Pixel coordinate grounding data:
#####

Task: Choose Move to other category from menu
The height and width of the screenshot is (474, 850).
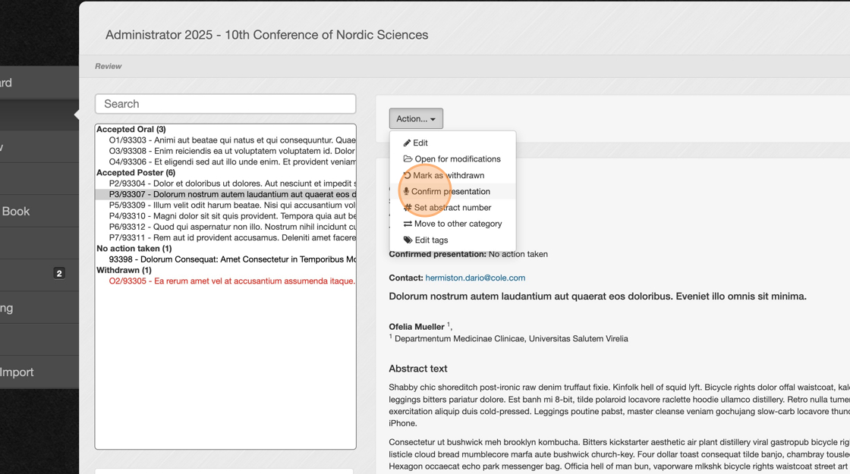Action: (x=452, y=224)
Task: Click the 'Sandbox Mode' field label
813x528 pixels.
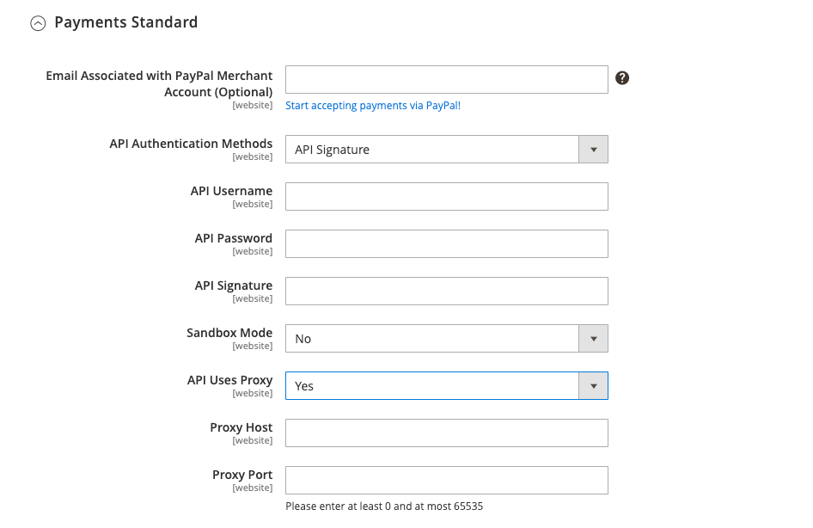Action: [229, 333]
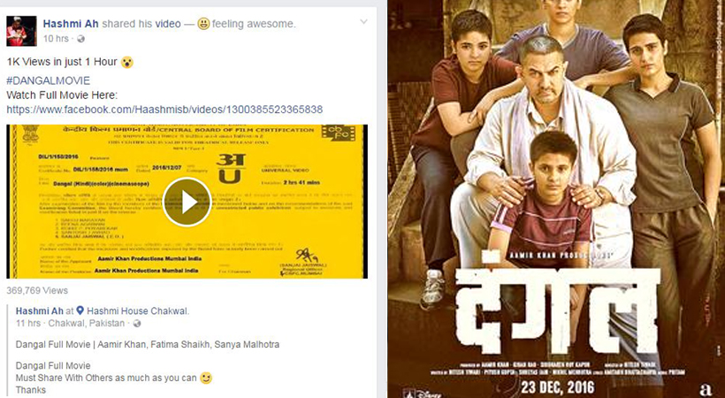Click Hashmi Ah name in shared original post
The image size is (725, 398).
tap(39, 311)
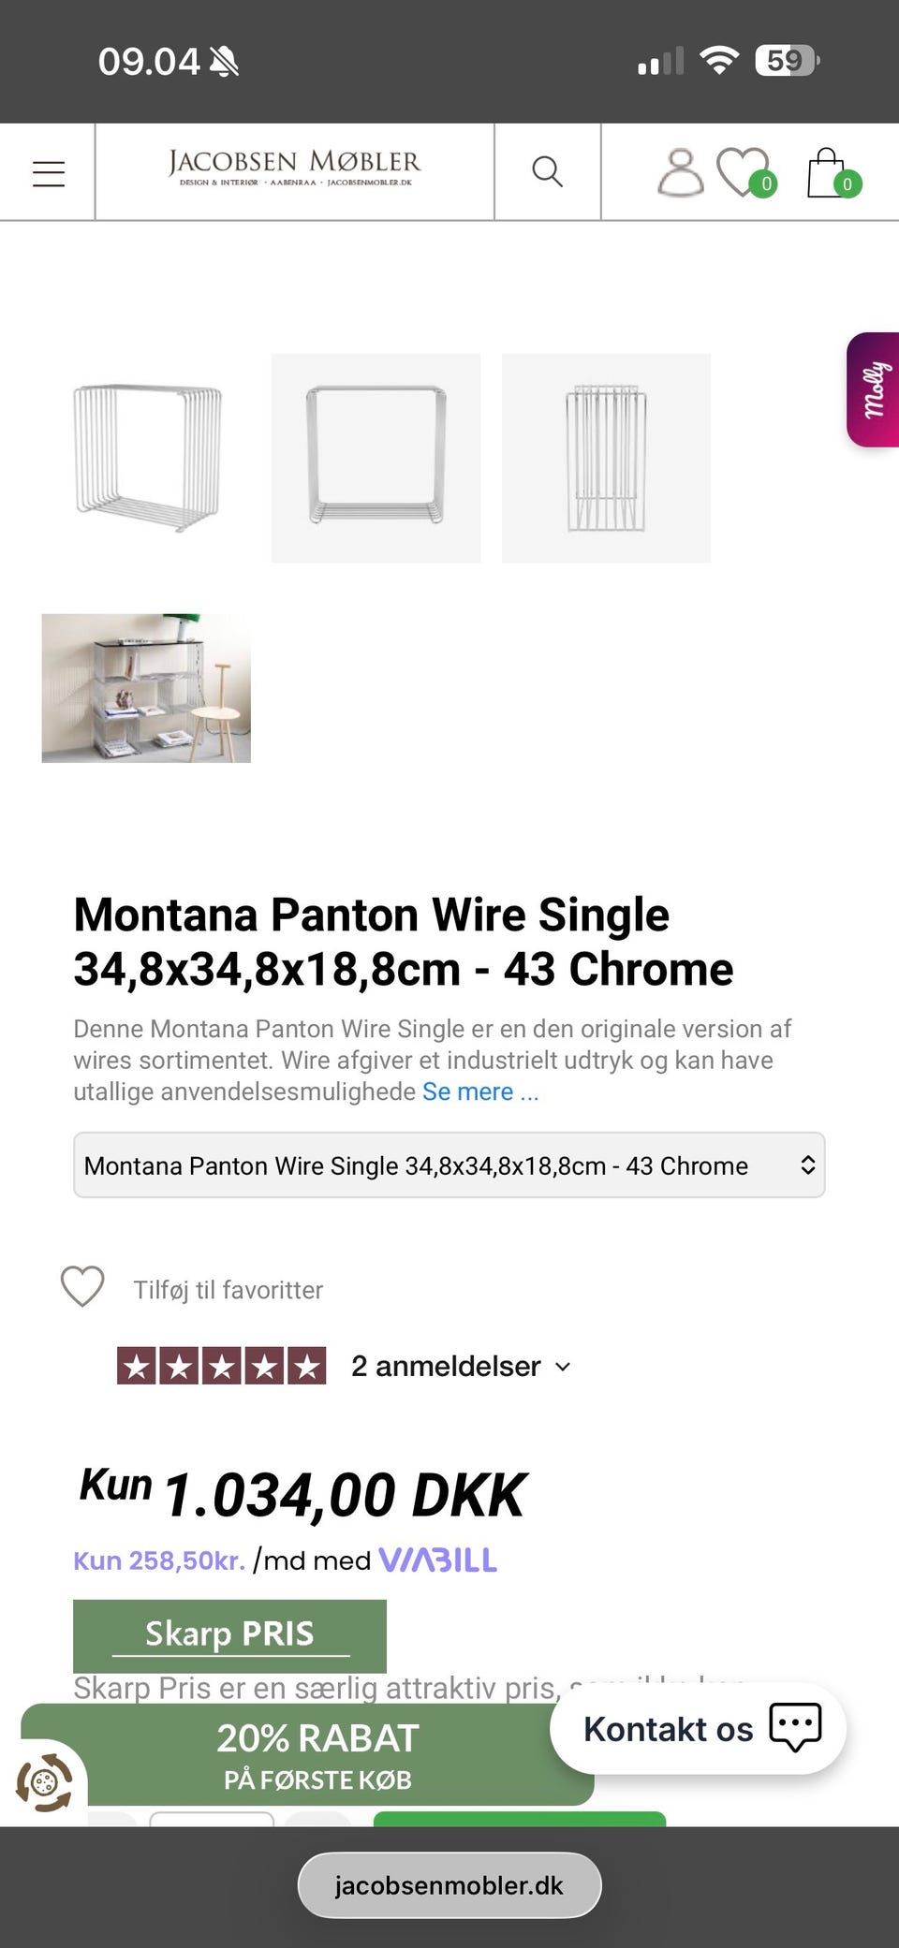
Task: Open the product variant dropdown
Action: click(x=449, y=1165)
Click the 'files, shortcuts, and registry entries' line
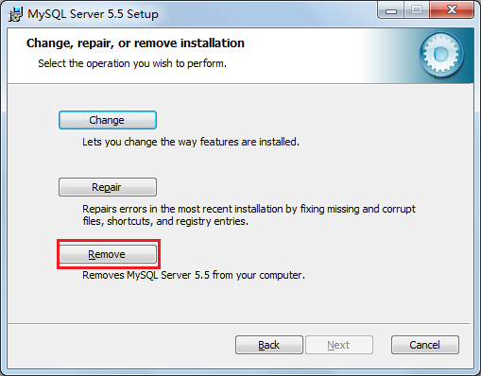The height and width of the screenshot is (376, 481). [x=165, y=221]
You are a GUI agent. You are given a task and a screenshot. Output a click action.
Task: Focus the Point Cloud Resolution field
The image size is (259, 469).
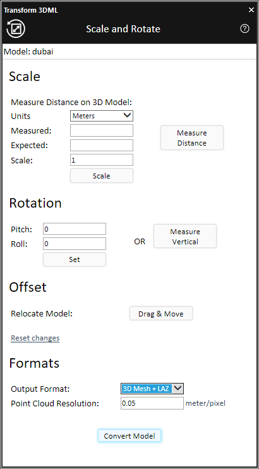(x=152, y=403)
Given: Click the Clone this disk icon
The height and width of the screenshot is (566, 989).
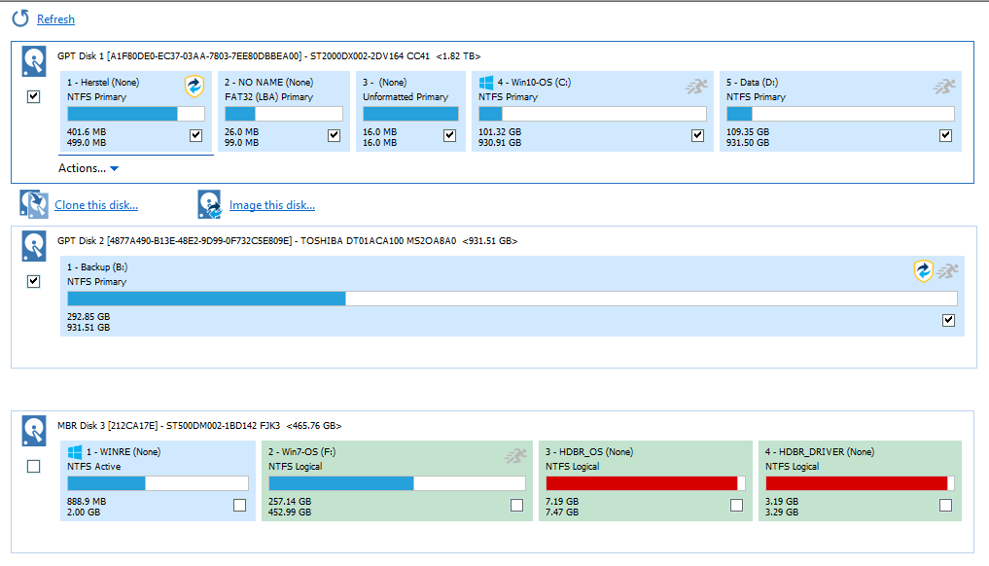Looking at the screenshot, I should 34,204.
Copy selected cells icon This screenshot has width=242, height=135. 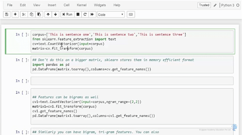click(31, 14)

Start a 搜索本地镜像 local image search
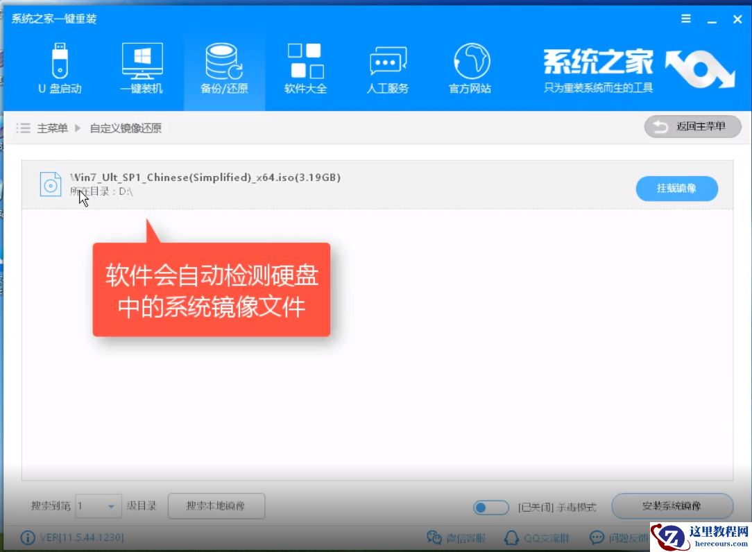click(x=216, y=506)
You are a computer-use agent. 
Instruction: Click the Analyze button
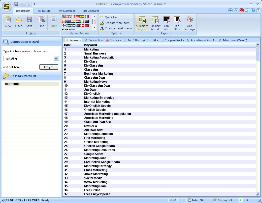(x=49, y=67)
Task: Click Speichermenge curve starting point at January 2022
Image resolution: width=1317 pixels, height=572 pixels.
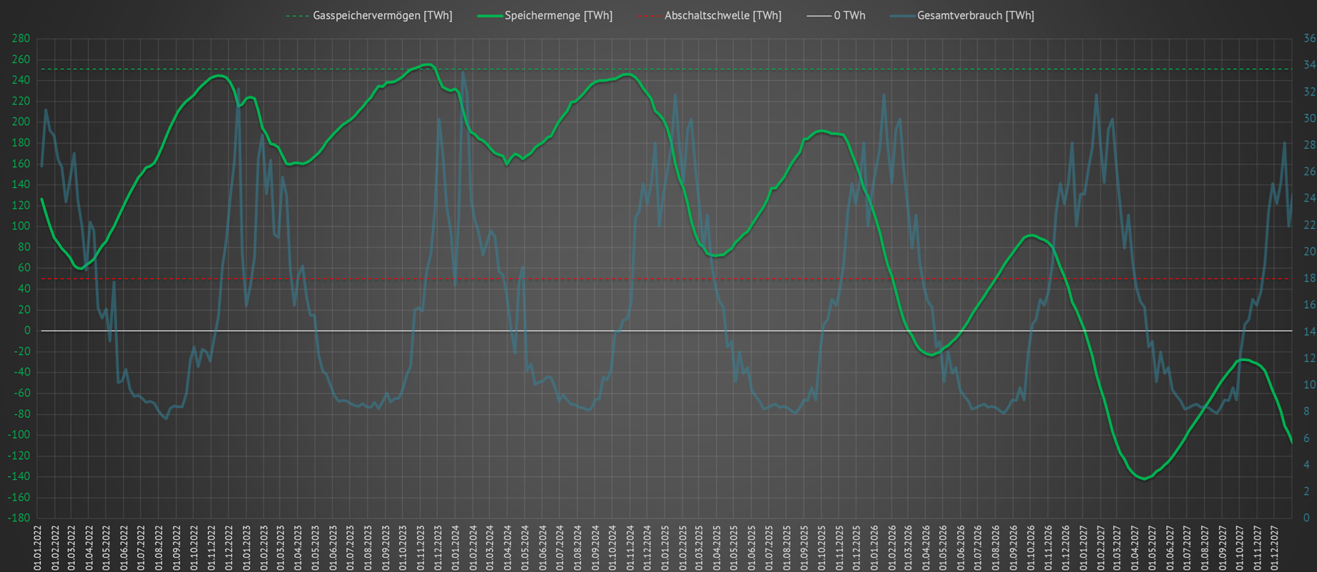Action: click(41, 199)
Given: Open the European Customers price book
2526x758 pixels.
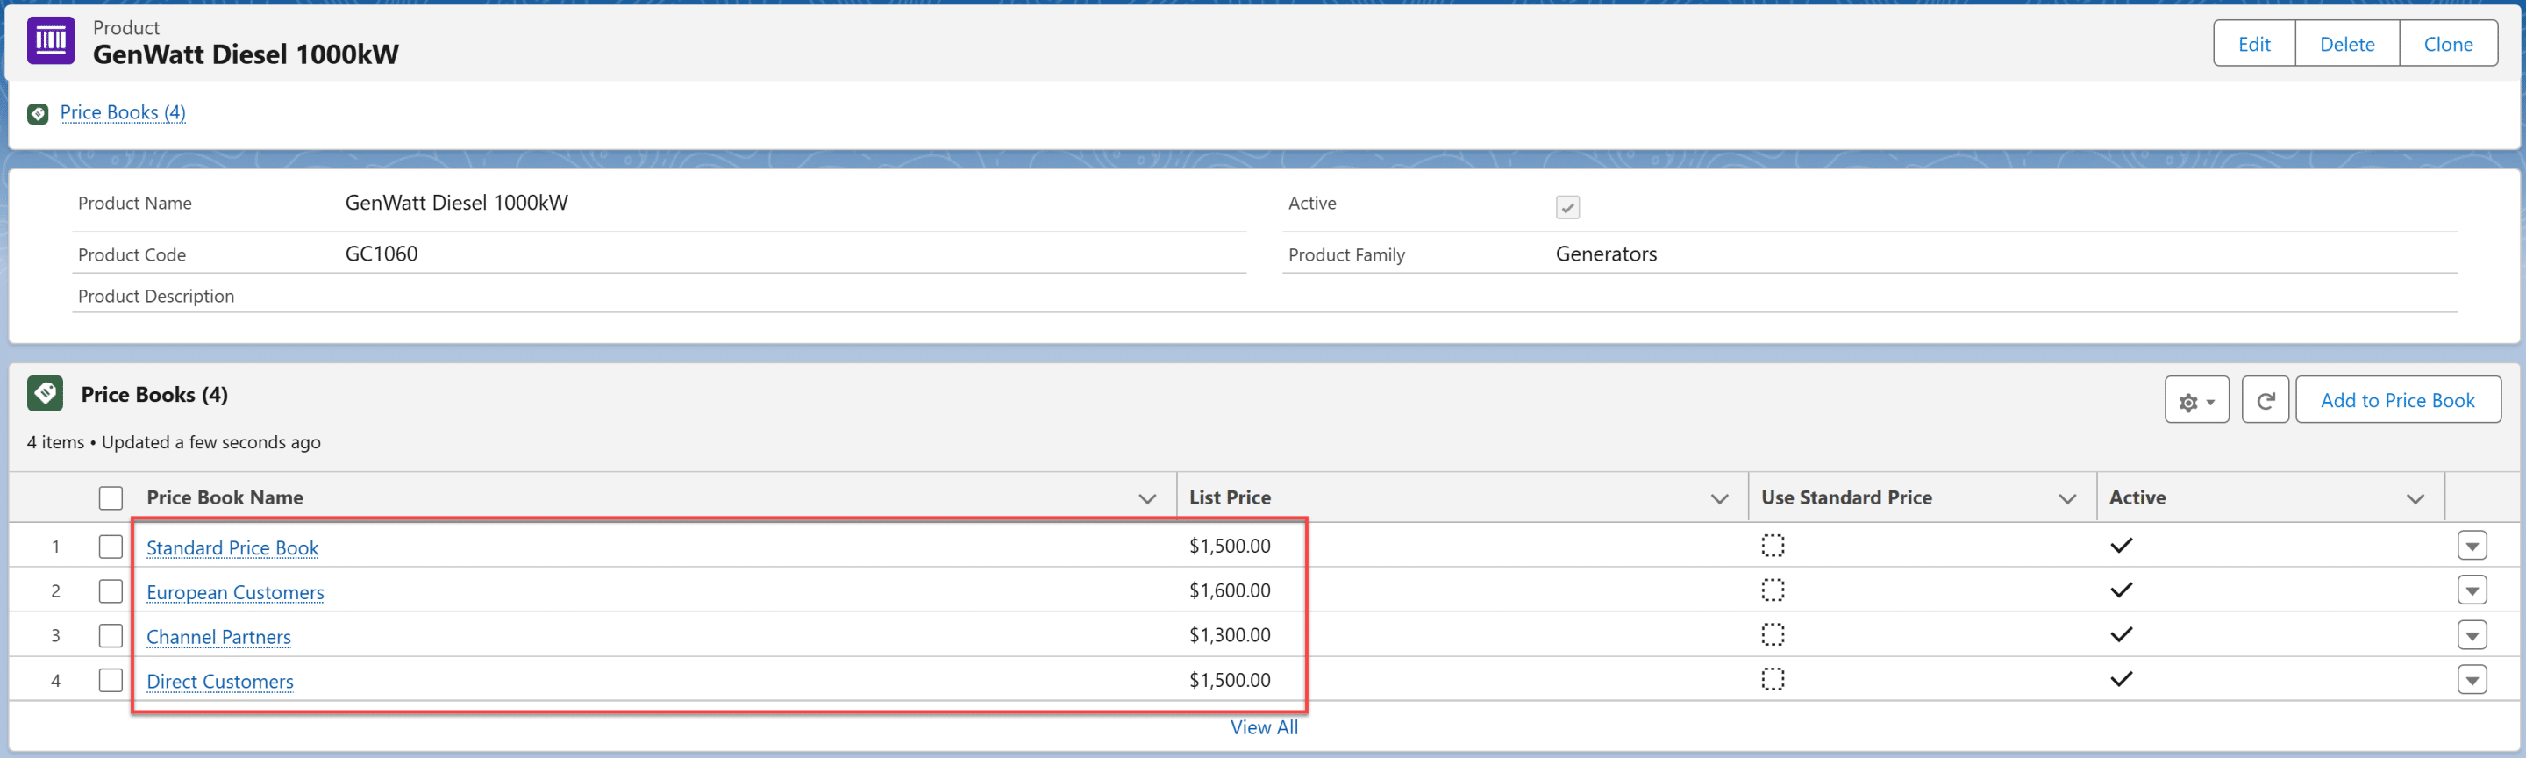Looking at the screenshot, I should pyautogui.click(x=235, y=592).
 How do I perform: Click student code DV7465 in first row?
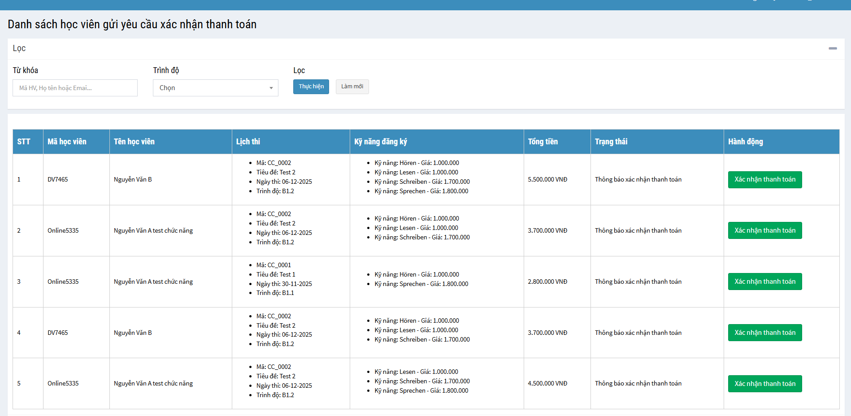pyautogui.click(x=58, y=179)
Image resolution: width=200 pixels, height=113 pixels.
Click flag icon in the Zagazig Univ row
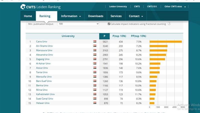tap(95, 59)
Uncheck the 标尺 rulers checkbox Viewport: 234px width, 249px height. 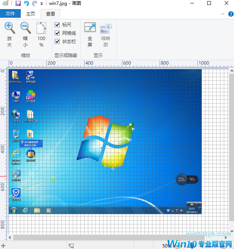57,25
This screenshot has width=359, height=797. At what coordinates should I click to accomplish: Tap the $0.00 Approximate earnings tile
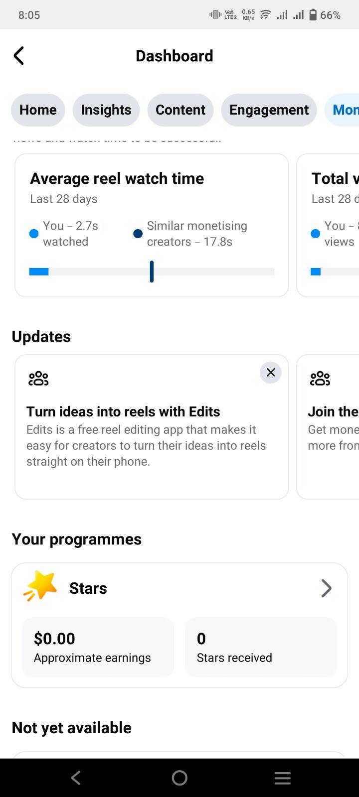(98, 647)

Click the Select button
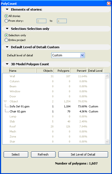pos(16,154)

#####

ASSIGNED TASK: Your response must consist of the lines from the beginning of the data through the line containing "Task: Click the 'Sandbox Mode' field label", transcribed exactly, with no pictures.

ANSWER TO THIS EXERCISE:
Task: Choose Move to other category from menu
The height and width of the screenshot is (474, 850).
Action: (x=452, y=224)
Task: Click the 'Sandbox Mode' field label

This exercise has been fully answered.